For now, I am going to mothball the "blog" and "static site" sections of the document. It's a huge doc anyway, so I think this is the obvious move.
I've been thinking a bit on how to document Sail and Udon in the present era -- at the time of the document's writing, Urbit <= 0.7.4, the intended purpose seemed like it was to easily create front-end interfaces without too much JS, by embedding Hoon to very directly communicate with ships (using an urb.js library that patched the ship-side authentication).
To the best of my present knowledge it's not trivial to just arbitrarily put up pages, and we seem to be repurposing Udon as the de facto language for Landscape's notetaking and publishing syntax. It's available as a mark, yeah, but it's not as easy to use it anymore.
Should the docs reflect this repurposing?

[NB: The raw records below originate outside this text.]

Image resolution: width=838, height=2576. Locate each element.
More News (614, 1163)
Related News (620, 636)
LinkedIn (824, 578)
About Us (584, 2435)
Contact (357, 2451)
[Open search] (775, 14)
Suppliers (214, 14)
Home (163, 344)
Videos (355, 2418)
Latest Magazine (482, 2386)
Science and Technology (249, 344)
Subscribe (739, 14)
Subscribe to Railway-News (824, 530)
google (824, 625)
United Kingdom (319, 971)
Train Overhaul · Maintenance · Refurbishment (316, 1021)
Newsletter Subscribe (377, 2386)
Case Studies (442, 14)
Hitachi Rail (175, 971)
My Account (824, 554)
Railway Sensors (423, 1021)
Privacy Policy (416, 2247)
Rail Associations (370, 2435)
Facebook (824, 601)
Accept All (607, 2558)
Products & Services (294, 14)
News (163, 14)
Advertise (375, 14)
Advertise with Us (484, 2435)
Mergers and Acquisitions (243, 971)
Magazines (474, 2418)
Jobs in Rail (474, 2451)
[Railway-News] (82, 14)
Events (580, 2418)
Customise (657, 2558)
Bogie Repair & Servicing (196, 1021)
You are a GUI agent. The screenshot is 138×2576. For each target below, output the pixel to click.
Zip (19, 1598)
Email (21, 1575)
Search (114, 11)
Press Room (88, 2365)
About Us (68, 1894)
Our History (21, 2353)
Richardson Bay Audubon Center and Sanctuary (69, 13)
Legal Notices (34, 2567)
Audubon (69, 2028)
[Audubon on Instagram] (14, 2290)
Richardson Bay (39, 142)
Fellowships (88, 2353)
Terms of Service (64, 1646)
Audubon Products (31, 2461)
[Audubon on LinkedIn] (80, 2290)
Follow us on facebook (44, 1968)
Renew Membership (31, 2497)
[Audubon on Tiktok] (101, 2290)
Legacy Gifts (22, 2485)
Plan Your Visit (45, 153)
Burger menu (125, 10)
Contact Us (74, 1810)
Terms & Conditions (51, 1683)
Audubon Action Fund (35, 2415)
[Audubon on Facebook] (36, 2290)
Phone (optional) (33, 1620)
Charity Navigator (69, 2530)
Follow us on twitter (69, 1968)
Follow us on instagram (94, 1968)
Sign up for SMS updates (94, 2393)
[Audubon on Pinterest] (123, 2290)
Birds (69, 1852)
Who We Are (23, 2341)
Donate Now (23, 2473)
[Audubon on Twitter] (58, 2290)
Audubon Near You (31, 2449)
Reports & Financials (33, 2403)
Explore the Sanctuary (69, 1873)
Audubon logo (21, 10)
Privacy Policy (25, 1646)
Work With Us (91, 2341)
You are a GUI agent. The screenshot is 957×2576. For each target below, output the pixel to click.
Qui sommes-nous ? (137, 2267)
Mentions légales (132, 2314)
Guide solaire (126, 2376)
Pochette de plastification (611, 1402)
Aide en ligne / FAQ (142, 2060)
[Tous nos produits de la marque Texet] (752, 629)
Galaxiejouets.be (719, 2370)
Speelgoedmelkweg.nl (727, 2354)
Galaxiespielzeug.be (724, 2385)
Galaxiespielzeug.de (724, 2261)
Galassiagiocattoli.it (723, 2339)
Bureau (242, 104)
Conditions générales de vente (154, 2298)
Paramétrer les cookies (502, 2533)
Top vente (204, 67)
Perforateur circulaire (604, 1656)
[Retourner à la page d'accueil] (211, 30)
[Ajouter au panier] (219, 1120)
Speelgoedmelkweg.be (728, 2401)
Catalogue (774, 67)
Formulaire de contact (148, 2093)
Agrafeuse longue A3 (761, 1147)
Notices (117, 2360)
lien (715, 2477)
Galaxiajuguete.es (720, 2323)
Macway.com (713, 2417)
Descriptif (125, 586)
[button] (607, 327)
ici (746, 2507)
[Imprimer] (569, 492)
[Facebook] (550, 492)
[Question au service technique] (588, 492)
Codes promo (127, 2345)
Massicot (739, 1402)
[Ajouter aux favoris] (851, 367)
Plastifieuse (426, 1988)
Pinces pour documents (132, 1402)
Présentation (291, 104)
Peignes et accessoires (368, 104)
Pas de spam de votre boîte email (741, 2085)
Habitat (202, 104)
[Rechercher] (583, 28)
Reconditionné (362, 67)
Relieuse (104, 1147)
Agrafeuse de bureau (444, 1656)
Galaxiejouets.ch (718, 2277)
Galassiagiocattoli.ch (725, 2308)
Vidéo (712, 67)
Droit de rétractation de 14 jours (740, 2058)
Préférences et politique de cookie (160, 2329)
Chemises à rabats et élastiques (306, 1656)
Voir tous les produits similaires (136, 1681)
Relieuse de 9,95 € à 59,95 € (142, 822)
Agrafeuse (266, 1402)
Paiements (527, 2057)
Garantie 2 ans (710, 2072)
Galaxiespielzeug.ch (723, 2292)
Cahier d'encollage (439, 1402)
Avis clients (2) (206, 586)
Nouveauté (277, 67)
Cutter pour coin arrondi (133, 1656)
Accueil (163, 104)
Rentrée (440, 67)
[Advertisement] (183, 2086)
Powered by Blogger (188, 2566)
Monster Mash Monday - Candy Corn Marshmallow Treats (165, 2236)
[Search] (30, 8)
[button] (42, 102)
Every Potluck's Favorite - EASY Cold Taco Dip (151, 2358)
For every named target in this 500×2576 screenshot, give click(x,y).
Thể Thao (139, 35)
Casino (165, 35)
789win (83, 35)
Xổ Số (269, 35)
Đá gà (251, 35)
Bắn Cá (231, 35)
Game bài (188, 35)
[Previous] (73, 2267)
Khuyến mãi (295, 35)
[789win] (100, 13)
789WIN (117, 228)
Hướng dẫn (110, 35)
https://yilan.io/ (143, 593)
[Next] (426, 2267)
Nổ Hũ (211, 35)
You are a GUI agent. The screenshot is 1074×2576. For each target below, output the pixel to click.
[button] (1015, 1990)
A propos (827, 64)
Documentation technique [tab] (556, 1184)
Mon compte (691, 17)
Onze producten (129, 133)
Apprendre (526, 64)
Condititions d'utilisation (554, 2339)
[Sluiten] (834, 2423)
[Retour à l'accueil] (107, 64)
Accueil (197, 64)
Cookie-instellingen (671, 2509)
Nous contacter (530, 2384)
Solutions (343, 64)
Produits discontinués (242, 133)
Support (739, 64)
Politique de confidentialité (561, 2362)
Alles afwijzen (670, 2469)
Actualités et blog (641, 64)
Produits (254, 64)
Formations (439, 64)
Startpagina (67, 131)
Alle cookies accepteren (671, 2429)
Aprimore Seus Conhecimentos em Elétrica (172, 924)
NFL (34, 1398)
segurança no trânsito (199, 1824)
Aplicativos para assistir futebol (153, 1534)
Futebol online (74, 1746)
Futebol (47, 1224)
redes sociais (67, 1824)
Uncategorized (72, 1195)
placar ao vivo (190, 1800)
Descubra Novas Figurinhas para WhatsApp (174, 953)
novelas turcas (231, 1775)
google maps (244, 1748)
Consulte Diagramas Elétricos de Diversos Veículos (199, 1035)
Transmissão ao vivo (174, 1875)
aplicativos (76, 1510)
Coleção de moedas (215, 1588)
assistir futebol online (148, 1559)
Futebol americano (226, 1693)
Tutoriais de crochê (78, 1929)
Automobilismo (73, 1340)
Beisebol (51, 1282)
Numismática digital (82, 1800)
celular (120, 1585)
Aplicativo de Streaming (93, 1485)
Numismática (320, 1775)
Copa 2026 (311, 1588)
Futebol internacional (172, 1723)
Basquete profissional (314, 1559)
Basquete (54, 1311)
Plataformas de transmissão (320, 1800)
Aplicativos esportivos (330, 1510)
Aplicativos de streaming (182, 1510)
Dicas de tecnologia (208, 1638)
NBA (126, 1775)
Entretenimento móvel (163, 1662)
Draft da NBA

If not, then I'd imagine it would have to be rewritten to reflect how to attach a site to an endpoint with new Eyre (an independent issue at urbit/urbit.org#928) and proceeding from there. It would mean that the complexity of putting up an Udon website with multiple pages is a touch below the egg timer now. This only matters because it means it's no longer early onboarding material.
But if so, then it can dispose of all the /web mentions from the previous era and treat it as a very capable Markdown-style syntax. A massively simplified article, that would essentially bury the cool functionality it offers because of its new placement in the overall front-end ... ecosystem ... thing.
I'm writing this issue partly to bring a touch of attention to the transient state of Sail and Udon but also to seek some clarity on how it's seen going forward. A lot's changed on the front-end ... front. (Front-end isn't a catchy word.)